◆ Exercise objective:
Rewrite the following lines, replacing "dropdown" with "menu" and keeping everything else the same.

◆ Supplied material:

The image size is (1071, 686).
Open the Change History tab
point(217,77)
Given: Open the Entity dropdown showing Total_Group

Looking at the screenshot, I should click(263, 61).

◆ Worked solution:
The image size is (1071, 686).
Open the Change History tab
point(217,77)
Given: Open the Entity menu showing Total_Group

Looking at the screenshot, I should click(263, 61).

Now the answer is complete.